Sanders calls them "right-sized," and thinks there is a message for people who think nuclear power needs to have a place in the world's energy future — small reactors.
"We've got to change the paradigm in the economies of scale," he said, "so there's value in the small."
More efficient
Using new technologies, the small reactors could be designed to burn their fuel far more efficiently, creating significantly less radioactive waste and, therefore, reducing the disposal problem, Sanders argues.
Sanders' support of small reactors is not surprising, given his history. Before getting his degrees in nuclear engineering at the University of Texas, Sanders spent six years in the Navy, managing the small nuclear reactors used to power U.S. submarines.
Operating small nuclear reactors, he points out, is something the U.S. Navy has been doing for half a century.
In addition to his belief in the economic feasibility of small reactors, Sanders believes the technology offers a niche that U.S. industry can exploit. These days around the world, big nuclear reactors are the province of other nations, chiefly the French government-owned firm Areva and the Japanese company Toshiba, both from countries that provide their nuclear power industries with strong government backing.
To the extent that new large reactors are built in the United States — and a number have been proposed — it will be foreign companies that build them, Sanders noted.
Innovation
Making the case for a U.S. small-reactor industry, Sanders sounds a little like a Silicon Valley tech evangelist as he talks about "the innovators dilemma." The big guys, the Toshibas and Arevas of the world, are too invested in building big reactors to see the opportunity offered by the new technology Sanders is pushing.

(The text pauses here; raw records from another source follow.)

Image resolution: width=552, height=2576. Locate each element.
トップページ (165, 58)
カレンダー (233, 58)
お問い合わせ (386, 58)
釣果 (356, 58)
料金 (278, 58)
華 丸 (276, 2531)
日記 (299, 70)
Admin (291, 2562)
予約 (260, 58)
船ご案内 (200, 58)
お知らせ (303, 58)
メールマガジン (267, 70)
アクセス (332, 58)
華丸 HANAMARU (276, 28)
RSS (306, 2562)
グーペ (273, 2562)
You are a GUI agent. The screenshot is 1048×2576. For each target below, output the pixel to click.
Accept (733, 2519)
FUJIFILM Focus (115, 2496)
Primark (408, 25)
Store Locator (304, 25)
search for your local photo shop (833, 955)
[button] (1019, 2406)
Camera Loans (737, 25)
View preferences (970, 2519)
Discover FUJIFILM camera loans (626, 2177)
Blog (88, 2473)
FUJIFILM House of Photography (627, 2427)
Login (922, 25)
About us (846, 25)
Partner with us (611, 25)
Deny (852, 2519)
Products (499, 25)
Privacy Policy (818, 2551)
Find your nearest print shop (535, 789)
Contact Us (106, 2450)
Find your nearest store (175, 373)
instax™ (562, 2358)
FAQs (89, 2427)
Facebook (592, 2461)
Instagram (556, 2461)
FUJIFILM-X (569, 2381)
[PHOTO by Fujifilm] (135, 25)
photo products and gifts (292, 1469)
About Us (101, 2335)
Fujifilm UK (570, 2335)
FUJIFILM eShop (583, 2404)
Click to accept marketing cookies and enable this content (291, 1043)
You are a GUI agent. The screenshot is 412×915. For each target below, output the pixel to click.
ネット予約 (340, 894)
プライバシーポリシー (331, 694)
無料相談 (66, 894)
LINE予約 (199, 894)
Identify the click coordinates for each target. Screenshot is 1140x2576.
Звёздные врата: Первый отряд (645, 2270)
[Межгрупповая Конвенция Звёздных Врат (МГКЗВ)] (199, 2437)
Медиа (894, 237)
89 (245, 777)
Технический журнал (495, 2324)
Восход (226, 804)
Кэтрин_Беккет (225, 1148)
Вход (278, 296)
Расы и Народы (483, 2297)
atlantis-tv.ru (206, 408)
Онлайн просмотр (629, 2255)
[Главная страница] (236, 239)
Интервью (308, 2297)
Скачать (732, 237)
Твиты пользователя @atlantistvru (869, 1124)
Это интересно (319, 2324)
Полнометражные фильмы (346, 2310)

That has left an opening, an opportunity for entrepreneurial innovation in the small reactor field.
Sanders thinks U.S. companies already serving our Navy, such as Babcock and Wilcox, are best positioned to take advantage of the opportunity, though there are also entrepreneurial startups like Santa Fe-based Hyperion hoping to exploit the niche.
In his yearlong stint as American Nuclear Society vice president, Sanders has traveled to Taiwan, Japan, Austria and twice to Russia. After ascending to the presidency, he'll head back to Austria, with trips to France, the United Arab Emirates, Malaysia, Argentina and Mexico also in the works.
The job is unpaid, but Sandia pays his salary while he does ANS work, he said. In fact, he views the advocacy as the logical extension of issues he has worked on as head of Sandia's Global Nuclear Futures project.
"This is a natural next step to what I've been trying to articulate for 10 years," Sanders said.